╭─ EXCERPTED PASSAGE
Fourth factor in Pharma patent infringement cases
This post analyses the weightage of fourth factor that is ‘public interest’ in granting interim injunction in the pharmaceutical cases in light of an ex parte interim injunction granted in Novartis Ag & Anr vs Sun Pharmaceutical Industries [CS(COMM) 85/2020].
Novartis Ag (hereinafter ‘Novartis’) on the basis of a patent (IN 237430) for their compound ‘NILOTINIB’ filed an infringement suit against Sun Pharmaceutical Industries (hereinafter ‘Sun’). Novartis argued that its patent is valid until 4th July, 2023. They have come to know about Sun’s intention to launch the product through an official announcement made by them at an annual conference and also on the basis of a report that confirms Sun has already obtained a manufacturing license for NILOTINIB and intends to commercialize, manufacture and supply the drug on receipt of orders.
The court while granting the injunction looked into the following:
- Cipla Ltd. had filed a pre-grant opposition to Novartis patent application for NILOTINIB claiming anticipation, obviousness and that no inventive step was involved. The pre-grant opposition of Cipla Ltd. was rejected by the Patent Office;
- The Court noted Novartis contention that the patent has successfully worked in India at a reasonable price and number of other companies who proposed to launch the product infringing the plaintiff’s suit patent IN 237430 agreed not to do so until the validity of the suit patent.
The court concluded that the validity of the patent has already been tested in the pre-grant opposition filed by Cipla. Thus, prima facie case is made out in favour of Novartis and restrained Sun from launching the product that would infringe Novartis patent. The order has been criticized for court not having elaborated on three elements for grant of interim injunction i.e. prima facie case, balance of convenience and irreparable harm and more on the account of not having discussed the fourth element in pharma cases i.e. public interest.
The public interest defence has often been pushed as a “one size fits all” approach in every pharma patent infringement matter. While, it is a strong argument that an injunction in pharma patent matter not only affects the interest of the infringer but also the consumer. However, in this case while granting the interim injunction, the court did note specific pleading of the Novartis that the patent is successfully worked at a reasonable price. The question then comes should public interest be determined after trial in all pharma patent infringement suits. The trial is obviously a time consuming exercise and life of a Patent is limited. In other words denying interim injunction in all pharma patent cases, on account of public interest being determined post trial does not address the likely prejudice caused to the patentee. The question is debatable and there is of course no easy answer as the public interest finding would vary based on facts of each case.
╰─
- [USING THE INFORMATION]
a) Answer these questions using the post on pharma patent infringement:
(i) Until what date does Novartis argue its patent is valid?
(ii) Which company filed a pre-grant opposition to the Novartis patent application for NILOTINIB, and what did the Patent Office do with it?
(iii) What kind of approach does the post say the public interest defence has often been pushed as?
b) Duplicate the post on pharma patent infringement from "Novartis Ag (hereinafter" up to and including "receipt of orders.".
╭─ DATA UNDER STUDY
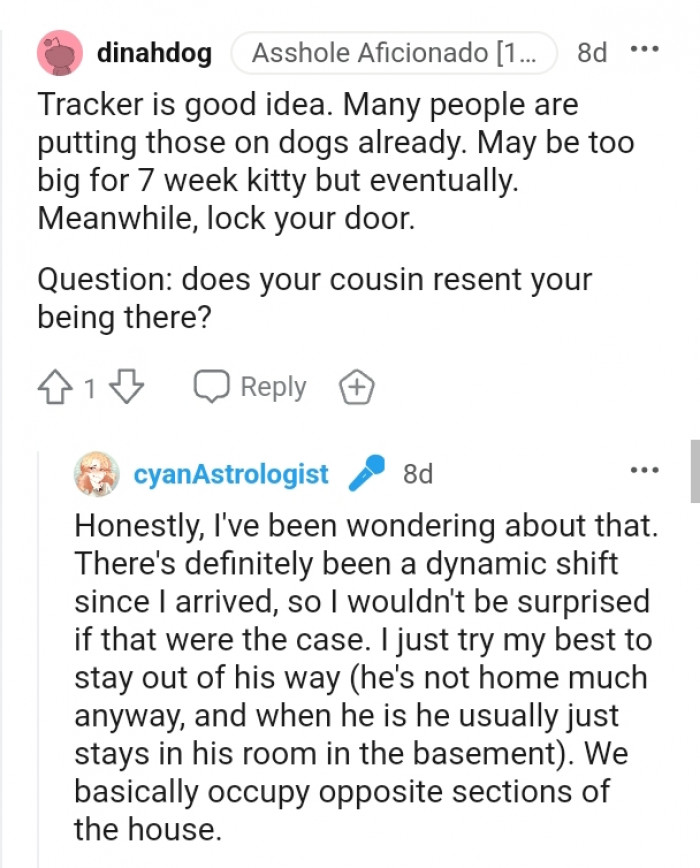700x868 pixels.
Task: Open the three-dot menu on dinahdog's comment
Action: click(x=645, y=51)
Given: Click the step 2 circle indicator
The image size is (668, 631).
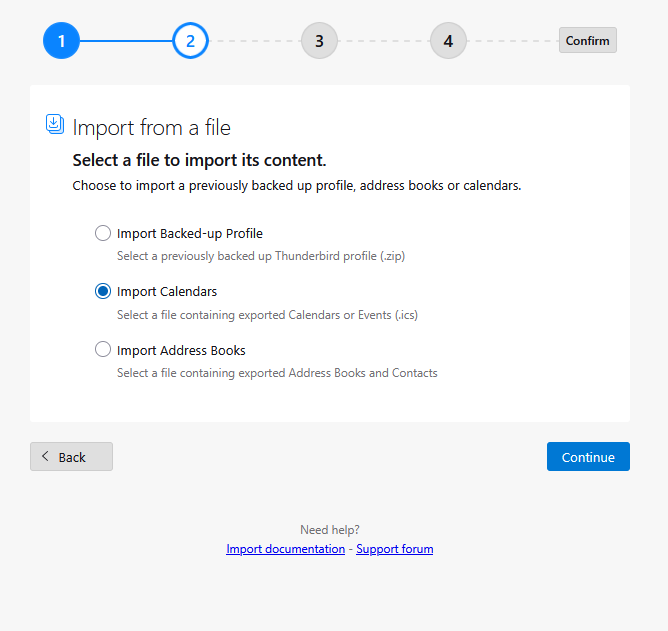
╰─
- [ANSWERS TO EACH TASK]
a)
(i) 4th July, 2023.
(ii) Cipla Ltd., and the Patent Office rejected the opposition.
(iii) A “one size fits all” approach in every pharma patent infringement matter.

b)
Novartis Ag (hereinafter ‘Novartis’) on the basis of a patent (IN 237430) for their compound ‘NILOTINIB’ filed an infringement suit against Sun Pharmaceutical Industries (hereinafter ‘Sun’). Novartis argued that its patent is valid until 4th July, 2023. They have come to know about Sun’s intention to launch the product through an official announcement made by them at an annual conference and also on the basis of a report that confirms Sun has already obtained a manufacturing license for NILOTINIB and intends to commercialize, manufacture and supply the drug on receipt of orders.